While reading an article by John Tartakoff the other day and responding re Kindle DX vs The Plastic Logic eReader, an interesting comparison, I saw the link to Mark Glaser's Mediashift and his account of the recent "Digital Publishing Alliance" meeeting at U of Missouri's journalism school.   Very timely.  He writes a summary on what each speaker had to say that day.

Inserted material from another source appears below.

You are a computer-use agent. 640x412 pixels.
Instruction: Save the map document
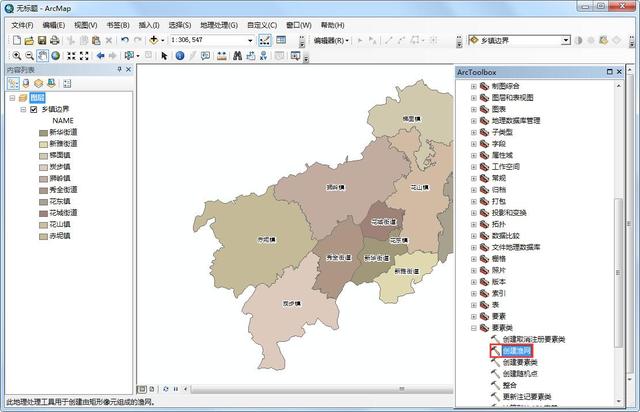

  In addition to his report on a talk by Plastic Logic's Sarah Geata, which reminded me that the Plastic Logic won't have email or a web browser, he listed some details from the talk by Guy Tasaka from LibreDigital, formerly NewsStand, who gave a breakdown of costs for delivering a newspaper on the Kindle:
> Avg. file size = 1.2MB
> Bandwidth cost = .12 cents MB
> Selling price = $13.99 month
> Monthly bandwidth cost = $4.32

That eats into monthly cost of serving content into Kindle. So Amazon is probably losing money on some of the lower cost publications it sells. This cost doesn't even include advertising in the mix.
Amazon has just recently started charging 15c per megabyte (rounded up) to send a converted personal document direct to a Kindle via Whispernet, which includes also the cost of converting the file sent to them, so this was of interest in connection with the new charge and gives a vague idea of how much the bandwidth could cost in general per Amazon Kindle user on the average. Or not.

As mentioned the other day in the "Stats" entry here,
"According to a reliable source in the know, The New Yorker's Kindle split is divided 33% New Yorker, 33% Amazon, and 33% wireless carrier."
That does makes sense when you use the numbers by Tasaka above.

2 comments:

  1. 12 cents/MB? That's a high price at the retail level. The actual cost of bandwidth is very likely considerably less - I would guess no more than 2-3 cents, if that. As a matter of fact, I'd be willing to bet the deal with Sprint works out to very close to 1 cent/MB.

    ReplyDelete
  2. Elmo,
    I'd guess they could be tallying all kinds of hidden factors involved in bandwidth use for delivery...

    Maybe like the idea that Amazon's parts-cost on a Kindle is only $186 or whatever, and then calling it "the cost of building a Kindle" when that's another cost altogether - or saying that the Kindle is a 'cash cow' with anything over $186 for parts-alone a 'profit' ...

    I don't know what the situation is - was only reporting what was quoted at a journalism conference the other day by someone who one would think had some reason for giving that number but cha never know :-) If you find out anything more, let us know.